United’s last home game — a chance for fans to pay an emotional farewell to Ferguson — is against Swansea on Sunday. United then travels to West Bromwich Albion on May 19 in the final match for the man who has defined the club for nearly three decades.
Ferguson will remain as a club director and ambassador.
“His contributions to Manchester United over the last 26 years have been extraordinary and, like all United fans, I want him to be a part of its future,” joint chairman Avie Glazer said.
Ferguson’s style was marked by a combustible temper. He often took out his ire on players, rival coaches, referees and the media. He has banned many reporters from the club over the years when he disputed their articles or line of questioning.
United’s highly-paid stars have long feared a raging Ferguson and his “hairdryer” treatment — a stream of in-your-face invective said to make one’s hair stand on end.

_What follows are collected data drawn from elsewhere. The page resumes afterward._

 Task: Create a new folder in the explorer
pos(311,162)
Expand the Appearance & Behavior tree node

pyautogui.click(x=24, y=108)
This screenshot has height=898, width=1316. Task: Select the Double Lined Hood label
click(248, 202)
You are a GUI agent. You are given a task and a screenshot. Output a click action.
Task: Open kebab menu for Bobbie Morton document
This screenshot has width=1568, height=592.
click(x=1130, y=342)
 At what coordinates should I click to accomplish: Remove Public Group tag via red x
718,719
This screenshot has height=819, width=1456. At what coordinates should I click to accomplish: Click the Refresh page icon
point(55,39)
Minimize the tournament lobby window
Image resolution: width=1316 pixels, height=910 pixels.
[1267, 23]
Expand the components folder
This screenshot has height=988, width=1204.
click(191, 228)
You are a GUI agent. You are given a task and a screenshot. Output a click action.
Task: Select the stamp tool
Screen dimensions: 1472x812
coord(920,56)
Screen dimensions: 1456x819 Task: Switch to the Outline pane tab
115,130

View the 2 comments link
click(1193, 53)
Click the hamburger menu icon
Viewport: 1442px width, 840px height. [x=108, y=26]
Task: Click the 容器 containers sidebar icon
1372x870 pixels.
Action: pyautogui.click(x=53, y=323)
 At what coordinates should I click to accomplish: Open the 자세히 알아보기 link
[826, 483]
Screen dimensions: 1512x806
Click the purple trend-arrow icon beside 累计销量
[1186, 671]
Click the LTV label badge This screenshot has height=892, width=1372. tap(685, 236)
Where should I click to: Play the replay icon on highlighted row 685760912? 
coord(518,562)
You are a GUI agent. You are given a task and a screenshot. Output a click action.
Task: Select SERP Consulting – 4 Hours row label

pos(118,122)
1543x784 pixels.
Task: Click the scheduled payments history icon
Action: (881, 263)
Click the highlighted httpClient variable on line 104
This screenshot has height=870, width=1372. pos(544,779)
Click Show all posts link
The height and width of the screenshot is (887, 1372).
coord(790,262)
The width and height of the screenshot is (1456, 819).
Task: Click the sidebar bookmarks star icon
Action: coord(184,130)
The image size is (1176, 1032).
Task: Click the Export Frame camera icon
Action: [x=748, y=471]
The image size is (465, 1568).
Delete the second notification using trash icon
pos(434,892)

David Beckham was cut above the eye when Ferguson, furious at his team’s poor performance against Arsenal in 2003, kicked a boot in the changing room and it hit the midfielder in the face. Fed up with Beckham’s celebrity lifestyle, Ferguson sold him to Real Madrid, but there was no lingering bitterness from the former England captain.
“The boss wasn’t just the greatest and best manager I ever played under he was also a father figure to me from the moment I arrived at the club at the age of 11 until the day I left,” Beckham, who now plays for Paris Saint-Germain, wrote on Facebook.
“Without him I would never have achieved what I have done in my career. He understood how important it was to play for your country and he knew how much it meant to me.”
Ferguson’s legacy will also include phrases which have entered the football lexicon. “Squeaky bum time” is how he referred to the tense finale to a season. “Fergie Time” was coined to describe the additional minutes given by a referee in stoppage time when United so often scored under Ferguson.
Talk of Ferguson leaving first surfaced following the club’s golf day on Tuesday. When the official announcement came it prompted an outpouring of tributes from inside and outside the game.
FIFA President Sepp Blatter said on Twitter that Ferguson’s “achievements in the game place him without doubt as one of the ‘greats’.”
UEFA President Michel Platini hailed Ferguson as a “true visionary.”
The announcement even grabbed the British media spotlight from the buildup to the State Opening of Parliament, where Queen Elizabeth II, who knighted Ferguson in 1999, was setting out the government’s planned legislation.
Prime Minister David Cameron, a member of the Conservative Party, hailing Ferguson as “a remarkable man in British football who has had an extraordinary, successful career.”